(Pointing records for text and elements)
start

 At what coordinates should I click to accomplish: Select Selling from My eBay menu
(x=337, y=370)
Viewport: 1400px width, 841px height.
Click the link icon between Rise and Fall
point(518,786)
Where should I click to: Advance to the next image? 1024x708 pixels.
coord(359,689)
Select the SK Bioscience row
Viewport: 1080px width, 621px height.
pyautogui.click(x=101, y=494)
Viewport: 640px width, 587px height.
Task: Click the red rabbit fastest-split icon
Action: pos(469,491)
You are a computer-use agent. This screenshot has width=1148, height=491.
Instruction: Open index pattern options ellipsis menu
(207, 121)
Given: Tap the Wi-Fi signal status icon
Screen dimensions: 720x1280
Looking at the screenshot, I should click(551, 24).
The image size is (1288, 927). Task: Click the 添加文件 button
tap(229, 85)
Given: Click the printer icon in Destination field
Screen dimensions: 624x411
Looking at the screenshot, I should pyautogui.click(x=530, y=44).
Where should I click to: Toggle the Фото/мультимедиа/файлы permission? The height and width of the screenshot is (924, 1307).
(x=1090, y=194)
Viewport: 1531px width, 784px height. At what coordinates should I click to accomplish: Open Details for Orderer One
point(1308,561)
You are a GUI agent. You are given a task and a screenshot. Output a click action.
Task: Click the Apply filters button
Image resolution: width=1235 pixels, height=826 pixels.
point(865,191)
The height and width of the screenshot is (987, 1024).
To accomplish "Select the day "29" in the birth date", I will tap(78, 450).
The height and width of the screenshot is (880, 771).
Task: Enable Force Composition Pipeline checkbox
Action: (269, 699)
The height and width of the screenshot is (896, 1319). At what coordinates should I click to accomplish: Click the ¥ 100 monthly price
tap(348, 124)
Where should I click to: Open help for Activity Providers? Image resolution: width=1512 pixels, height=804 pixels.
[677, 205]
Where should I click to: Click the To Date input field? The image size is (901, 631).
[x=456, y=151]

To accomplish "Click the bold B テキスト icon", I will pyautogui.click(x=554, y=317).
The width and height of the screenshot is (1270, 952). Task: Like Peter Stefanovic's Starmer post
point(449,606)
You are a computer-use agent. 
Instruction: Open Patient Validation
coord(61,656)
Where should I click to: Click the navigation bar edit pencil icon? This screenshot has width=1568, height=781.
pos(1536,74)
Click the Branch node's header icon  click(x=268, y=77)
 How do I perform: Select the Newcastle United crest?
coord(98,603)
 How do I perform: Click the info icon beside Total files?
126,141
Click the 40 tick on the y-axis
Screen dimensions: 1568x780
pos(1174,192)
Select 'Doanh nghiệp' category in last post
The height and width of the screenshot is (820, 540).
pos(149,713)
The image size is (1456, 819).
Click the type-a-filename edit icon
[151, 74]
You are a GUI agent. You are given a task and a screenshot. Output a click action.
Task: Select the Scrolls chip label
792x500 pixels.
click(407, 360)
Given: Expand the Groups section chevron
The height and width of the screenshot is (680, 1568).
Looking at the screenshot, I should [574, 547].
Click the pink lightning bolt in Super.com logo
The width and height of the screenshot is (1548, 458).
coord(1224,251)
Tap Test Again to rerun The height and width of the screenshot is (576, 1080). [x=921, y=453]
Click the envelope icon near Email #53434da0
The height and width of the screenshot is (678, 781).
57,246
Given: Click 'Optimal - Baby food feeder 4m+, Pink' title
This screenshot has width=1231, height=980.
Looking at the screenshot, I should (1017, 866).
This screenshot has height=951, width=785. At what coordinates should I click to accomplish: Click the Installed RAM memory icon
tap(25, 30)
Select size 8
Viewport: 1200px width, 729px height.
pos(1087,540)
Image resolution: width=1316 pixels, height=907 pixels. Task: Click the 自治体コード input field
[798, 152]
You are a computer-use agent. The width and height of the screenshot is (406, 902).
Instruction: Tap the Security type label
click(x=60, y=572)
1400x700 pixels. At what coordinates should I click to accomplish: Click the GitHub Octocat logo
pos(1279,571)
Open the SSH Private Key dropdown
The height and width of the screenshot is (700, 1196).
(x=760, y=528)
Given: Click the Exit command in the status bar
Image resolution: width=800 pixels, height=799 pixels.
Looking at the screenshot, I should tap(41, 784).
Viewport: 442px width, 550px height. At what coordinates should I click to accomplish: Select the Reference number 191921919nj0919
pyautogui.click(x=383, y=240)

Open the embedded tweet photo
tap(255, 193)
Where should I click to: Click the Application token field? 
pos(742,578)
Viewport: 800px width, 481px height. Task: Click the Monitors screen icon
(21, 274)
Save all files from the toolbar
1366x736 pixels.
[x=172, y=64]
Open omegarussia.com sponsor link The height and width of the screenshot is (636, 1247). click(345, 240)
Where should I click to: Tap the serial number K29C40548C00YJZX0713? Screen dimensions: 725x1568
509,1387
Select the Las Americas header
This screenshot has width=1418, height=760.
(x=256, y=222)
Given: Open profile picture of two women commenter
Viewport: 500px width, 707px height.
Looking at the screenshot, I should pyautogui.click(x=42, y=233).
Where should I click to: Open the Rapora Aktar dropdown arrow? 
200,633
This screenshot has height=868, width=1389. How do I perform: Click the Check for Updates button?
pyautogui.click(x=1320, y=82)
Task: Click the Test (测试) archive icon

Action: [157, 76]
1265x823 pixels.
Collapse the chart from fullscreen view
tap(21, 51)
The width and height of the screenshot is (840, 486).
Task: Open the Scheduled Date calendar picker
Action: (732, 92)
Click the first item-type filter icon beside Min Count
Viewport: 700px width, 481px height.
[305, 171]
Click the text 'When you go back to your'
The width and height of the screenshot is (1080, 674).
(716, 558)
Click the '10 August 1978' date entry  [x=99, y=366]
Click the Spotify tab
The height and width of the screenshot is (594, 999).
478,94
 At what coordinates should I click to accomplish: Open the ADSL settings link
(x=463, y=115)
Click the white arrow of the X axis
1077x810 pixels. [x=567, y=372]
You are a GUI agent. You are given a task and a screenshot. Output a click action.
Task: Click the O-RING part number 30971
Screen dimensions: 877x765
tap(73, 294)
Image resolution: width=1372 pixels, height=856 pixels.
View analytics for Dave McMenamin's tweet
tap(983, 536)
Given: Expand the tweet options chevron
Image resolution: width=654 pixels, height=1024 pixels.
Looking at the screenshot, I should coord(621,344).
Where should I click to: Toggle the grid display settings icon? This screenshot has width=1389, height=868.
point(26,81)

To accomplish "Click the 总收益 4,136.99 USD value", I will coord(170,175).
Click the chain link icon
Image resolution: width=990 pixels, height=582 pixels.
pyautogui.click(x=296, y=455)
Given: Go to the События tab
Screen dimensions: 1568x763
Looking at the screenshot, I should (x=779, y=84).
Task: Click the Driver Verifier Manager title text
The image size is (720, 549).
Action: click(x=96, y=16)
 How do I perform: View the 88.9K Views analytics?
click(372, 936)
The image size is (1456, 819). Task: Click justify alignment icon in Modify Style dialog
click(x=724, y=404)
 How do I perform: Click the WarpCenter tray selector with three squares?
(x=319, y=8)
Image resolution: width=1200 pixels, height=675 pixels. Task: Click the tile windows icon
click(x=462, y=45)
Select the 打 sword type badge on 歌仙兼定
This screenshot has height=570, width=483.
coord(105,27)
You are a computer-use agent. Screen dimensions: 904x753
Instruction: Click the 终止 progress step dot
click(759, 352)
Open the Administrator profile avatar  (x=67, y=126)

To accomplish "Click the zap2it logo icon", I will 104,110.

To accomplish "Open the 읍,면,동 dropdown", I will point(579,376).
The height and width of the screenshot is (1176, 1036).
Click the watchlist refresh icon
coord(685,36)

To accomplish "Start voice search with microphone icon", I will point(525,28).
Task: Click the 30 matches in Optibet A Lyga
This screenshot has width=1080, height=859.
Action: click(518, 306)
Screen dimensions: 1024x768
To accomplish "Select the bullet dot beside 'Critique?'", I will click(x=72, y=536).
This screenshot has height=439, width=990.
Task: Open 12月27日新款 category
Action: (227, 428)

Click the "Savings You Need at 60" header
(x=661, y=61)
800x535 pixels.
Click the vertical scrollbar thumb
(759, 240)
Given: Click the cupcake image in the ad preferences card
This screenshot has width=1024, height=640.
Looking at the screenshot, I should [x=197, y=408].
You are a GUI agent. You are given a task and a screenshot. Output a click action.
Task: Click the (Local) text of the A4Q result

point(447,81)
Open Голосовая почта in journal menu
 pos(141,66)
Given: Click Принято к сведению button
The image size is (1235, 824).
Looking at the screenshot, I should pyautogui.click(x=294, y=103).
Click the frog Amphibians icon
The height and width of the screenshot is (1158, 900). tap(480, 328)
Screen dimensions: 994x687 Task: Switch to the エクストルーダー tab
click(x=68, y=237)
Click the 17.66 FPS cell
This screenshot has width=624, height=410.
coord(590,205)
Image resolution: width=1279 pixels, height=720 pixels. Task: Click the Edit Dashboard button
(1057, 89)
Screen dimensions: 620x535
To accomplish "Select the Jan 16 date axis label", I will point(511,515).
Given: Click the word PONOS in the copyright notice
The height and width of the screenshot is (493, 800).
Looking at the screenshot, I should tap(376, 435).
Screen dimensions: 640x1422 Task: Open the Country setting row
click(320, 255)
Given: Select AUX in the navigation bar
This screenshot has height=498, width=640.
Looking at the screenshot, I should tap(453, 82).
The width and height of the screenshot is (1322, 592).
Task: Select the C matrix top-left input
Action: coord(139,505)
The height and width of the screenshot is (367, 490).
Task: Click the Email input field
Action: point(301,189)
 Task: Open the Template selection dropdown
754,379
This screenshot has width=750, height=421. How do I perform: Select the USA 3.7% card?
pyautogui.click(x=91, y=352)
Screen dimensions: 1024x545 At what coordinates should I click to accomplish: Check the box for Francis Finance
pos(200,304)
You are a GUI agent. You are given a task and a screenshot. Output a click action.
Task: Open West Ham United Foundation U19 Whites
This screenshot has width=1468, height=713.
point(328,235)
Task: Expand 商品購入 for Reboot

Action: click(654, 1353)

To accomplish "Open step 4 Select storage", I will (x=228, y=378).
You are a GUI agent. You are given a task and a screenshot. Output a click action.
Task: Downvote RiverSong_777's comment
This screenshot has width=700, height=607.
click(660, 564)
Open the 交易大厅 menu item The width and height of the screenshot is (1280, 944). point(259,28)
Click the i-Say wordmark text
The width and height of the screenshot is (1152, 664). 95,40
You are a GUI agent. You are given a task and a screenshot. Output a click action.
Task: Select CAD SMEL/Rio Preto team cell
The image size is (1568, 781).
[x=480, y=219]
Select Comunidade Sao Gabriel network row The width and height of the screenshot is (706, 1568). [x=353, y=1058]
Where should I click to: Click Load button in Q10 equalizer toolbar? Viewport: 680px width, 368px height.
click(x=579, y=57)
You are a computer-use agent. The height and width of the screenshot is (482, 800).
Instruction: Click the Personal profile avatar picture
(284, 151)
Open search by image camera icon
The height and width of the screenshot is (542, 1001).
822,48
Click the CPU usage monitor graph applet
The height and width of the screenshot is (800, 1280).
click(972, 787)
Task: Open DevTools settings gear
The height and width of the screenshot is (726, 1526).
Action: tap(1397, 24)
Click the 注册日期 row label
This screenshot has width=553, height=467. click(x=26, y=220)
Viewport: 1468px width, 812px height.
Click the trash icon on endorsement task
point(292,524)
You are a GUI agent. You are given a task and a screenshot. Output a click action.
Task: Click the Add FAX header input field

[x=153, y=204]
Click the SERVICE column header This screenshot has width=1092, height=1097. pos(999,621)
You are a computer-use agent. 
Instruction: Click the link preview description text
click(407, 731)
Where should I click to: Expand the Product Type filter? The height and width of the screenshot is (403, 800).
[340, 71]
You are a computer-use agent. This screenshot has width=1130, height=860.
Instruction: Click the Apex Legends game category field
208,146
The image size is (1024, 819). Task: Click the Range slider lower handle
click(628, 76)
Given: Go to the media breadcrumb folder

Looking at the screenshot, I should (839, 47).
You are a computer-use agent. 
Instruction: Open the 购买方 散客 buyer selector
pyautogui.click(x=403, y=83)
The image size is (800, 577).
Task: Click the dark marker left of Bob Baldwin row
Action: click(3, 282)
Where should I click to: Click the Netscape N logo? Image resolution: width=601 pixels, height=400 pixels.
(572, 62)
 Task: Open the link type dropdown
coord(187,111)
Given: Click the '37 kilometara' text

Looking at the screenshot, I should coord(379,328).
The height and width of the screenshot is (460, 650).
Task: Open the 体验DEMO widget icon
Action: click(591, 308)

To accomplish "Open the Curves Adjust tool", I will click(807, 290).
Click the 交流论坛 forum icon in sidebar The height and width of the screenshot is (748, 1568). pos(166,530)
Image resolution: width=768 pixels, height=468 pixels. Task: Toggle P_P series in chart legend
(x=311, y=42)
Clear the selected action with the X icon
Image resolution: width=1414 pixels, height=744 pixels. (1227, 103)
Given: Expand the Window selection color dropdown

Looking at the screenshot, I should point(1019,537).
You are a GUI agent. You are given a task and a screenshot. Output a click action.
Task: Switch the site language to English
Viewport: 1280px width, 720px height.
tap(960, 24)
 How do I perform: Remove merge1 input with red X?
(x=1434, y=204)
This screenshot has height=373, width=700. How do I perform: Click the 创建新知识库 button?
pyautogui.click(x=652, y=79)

end

§ Brief: Swap "Screen dimensions" for "Display size" in everything from the start of the items down to the line containing "point(865,191)", changing nothing else. Give only those lines.

§ The reply:
 At what coordinates should I click to accomplish: Select Selling from My eBay menu
(x=337, y=370)
Viewport: 1400px width, 841px height.
Click the link icon between Rise and Fall
point(518,786)
Where should I click to: Advance to the next image? 1024x708 pixels.
coord(359,689)
Select the SK Bioscience row
Viewport: 1080px width, 621px height.
pyautogui.click(x=101, y=494)
Viewport: 640px width, 587px height.
Task: Click the red rabbit fastest-split icon
Action: pos(469,491)
You are a computer-use agent. This screenshot has width=1148, height=491.
Instruction: Open index pattern options ellipsis menu
(207, 121)
Given: Tap the Wi-Fi signal status icon
Display size: 720x1280
Looking at the screenshot, I should click(551, 24).
The image size is (1288, 927). Task: Click the 添加文件 button
tap(229, 85)
Given: Click the printer icon in Destination field
Display size: 624x411
Looking at the screenshot, I should pyautogui.click(x=530, y=44).
Where should I click to: Toggle the Фото/мультимедиа/файлы permission? The height and width of the screenshot is (924, 1307).
(x=1090, y=194)
Viewport: 1531px width, 784px height. At what coordinates should I click to accomplish: Open Details for Orderer One
point(1308,561)
You are a GUI agent. You are given a task and a screenshot. Output a click action.
Task: Click the Apply filters button
Image resolution: width=1235 pixels, height=826 pixels.
point(865,191)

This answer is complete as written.